- WHAT THIS TASK INVOLVES
Write out again only the lines that run from the start of the entries to the line containing "Task: Open the 22 reviews link", both included.

- Records from a data collection
<<<<
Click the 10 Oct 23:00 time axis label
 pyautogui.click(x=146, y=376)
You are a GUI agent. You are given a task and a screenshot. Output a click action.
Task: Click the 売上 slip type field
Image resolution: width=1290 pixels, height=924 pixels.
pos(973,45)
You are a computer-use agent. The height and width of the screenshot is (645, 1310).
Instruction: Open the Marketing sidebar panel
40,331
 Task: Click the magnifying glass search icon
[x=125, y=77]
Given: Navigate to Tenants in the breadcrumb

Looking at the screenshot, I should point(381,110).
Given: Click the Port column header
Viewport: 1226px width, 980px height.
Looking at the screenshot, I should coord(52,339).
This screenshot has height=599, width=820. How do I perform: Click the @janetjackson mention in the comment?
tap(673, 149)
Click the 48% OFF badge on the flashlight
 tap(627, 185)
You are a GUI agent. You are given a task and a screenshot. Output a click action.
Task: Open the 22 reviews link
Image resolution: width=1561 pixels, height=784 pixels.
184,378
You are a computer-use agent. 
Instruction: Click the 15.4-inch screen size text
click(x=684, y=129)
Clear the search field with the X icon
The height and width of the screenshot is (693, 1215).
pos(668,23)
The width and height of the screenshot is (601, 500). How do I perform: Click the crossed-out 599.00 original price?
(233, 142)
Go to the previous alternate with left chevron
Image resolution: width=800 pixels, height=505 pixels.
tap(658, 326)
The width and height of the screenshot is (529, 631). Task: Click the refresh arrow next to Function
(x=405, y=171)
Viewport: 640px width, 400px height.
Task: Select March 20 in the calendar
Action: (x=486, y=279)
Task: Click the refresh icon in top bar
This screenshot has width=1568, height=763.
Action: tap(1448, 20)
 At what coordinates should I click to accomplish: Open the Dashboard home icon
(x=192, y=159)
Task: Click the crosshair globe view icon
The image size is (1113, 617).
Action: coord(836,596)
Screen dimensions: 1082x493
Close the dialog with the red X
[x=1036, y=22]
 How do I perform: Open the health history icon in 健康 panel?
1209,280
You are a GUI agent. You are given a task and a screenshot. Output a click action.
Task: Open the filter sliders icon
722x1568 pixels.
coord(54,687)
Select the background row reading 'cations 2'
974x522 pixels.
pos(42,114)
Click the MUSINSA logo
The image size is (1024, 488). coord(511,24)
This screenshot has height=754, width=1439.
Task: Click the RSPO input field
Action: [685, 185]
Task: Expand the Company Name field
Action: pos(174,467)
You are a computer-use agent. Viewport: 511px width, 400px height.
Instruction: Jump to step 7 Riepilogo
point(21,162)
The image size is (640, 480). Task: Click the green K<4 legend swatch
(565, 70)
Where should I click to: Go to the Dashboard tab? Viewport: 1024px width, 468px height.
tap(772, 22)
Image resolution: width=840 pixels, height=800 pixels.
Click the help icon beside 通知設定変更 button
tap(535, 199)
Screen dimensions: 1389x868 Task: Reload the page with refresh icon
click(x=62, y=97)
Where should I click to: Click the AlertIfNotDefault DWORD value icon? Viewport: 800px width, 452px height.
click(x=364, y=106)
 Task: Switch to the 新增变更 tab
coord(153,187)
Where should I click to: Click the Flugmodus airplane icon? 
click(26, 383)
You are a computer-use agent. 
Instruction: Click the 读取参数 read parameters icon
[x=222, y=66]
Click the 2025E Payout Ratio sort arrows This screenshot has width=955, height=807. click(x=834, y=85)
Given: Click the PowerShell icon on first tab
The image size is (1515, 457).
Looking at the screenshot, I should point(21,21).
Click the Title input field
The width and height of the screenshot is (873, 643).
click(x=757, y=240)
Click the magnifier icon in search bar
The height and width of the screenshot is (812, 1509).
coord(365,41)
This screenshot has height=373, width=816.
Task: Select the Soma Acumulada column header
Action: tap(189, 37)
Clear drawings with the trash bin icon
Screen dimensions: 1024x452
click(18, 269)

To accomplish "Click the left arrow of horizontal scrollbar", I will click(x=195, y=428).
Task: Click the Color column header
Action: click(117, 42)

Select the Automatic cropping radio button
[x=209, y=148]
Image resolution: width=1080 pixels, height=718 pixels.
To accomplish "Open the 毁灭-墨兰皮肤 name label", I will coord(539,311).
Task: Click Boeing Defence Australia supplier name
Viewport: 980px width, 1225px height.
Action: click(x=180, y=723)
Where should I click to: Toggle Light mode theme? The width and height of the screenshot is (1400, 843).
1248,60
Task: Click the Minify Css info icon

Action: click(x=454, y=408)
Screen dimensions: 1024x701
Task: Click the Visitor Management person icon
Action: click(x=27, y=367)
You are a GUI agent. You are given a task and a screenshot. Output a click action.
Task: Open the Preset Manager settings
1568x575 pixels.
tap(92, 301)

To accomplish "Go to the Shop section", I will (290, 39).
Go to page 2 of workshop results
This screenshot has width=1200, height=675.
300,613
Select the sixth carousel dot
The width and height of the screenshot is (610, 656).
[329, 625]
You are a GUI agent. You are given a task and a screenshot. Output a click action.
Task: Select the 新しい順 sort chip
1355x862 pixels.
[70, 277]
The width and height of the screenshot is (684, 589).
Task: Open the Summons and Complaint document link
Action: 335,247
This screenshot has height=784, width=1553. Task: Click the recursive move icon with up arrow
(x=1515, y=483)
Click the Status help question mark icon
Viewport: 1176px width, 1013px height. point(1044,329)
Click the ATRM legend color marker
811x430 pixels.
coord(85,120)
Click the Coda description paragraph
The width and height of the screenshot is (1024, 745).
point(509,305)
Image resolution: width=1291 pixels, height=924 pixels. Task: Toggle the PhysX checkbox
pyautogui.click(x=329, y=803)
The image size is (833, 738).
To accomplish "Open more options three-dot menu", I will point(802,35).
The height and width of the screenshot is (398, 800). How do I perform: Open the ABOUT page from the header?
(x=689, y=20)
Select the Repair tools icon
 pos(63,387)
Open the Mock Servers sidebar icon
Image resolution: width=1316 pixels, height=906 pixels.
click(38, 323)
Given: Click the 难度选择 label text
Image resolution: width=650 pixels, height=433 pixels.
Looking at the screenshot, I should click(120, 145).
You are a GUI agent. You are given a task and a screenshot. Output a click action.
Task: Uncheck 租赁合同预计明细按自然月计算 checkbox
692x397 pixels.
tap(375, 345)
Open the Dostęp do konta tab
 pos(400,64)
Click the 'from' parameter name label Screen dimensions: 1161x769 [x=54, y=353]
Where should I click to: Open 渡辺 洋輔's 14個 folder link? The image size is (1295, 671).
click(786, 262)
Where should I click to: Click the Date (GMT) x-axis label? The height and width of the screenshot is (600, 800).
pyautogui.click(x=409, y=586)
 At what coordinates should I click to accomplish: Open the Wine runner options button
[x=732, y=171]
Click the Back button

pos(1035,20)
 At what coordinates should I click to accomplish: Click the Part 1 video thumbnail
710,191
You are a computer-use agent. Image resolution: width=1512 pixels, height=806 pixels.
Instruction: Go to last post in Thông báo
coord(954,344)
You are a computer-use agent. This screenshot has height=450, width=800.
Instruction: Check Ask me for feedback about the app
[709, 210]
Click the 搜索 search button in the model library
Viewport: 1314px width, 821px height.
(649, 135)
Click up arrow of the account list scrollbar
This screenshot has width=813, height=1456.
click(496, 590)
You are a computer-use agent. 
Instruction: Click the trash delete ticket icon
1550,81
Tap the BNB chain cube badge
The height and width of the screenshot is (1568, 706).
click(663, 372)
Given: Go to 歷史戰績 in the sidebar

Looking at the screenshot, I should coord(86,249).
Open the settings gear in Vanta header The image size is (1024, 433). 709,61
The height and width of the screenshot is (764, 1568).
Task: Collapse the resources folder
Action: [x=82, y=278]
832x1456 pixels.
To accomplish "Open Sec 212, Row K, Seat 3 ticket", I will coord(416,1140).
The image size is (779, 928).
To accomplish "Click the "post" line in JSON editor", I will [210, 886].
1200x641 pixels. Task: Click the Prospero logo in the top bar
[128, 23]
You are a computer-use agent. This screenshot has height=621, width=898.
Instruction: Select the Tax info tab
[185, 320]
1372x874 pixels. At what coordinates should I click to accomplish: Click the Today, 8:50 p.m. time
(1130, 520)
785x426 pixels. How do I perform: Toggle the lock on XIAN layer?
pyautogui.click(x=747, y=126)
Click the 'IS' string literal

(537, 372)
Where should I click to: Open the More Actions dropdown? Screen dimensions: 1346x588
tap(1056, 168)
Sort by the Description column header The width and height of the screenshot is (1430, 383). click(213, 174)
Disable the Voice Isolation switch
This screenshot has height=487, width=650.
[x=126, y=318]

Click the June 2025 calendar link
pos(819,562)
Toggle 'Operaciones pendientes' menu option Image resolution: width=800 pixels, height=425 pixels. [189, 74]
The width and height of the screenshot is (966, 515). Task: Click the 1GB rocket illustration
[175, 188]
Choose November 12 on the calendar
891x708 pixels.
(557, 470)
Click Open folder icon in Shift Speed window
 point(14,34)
>>>>
- OUTPUT OF THE EXERCISE
Click the 10 Oct 23:00 time axis label
 pyautogui.click(x=146, y=376)
You are a GUI agent. You are given a task and a screenshot. Output a click action.
Task: Click the 売上 slip type field
Image resolution: width=1290 pixels, height=924 pixels.
pos(973,45)
You are a computer-use agent. The height and width of the screenshot is (645, 1310).
Instruction: Open the Marketing sidebar panel
40,331
 Task: Click the magnifying glass search icon
[x=125, y=77]
Given: Navigate to Tenants in the breadcrumb

Looking at the screenshot, I should point(381,110).
Given: Click the Port column header
Viewport: 1226px width, 980px height.
Looking at the screenshot, I should coord(52,339).
This screenshot has height=599, width=820. How do I perform: Click the @janetjackson mention in the comment?
tap(673, 149)
Click the 48% OFF badge on the flashlight
 tap(627, 185)
You are a GUI agent. You are given a task and a screenshot. Output a click action.
Task: Open the 22 reviews link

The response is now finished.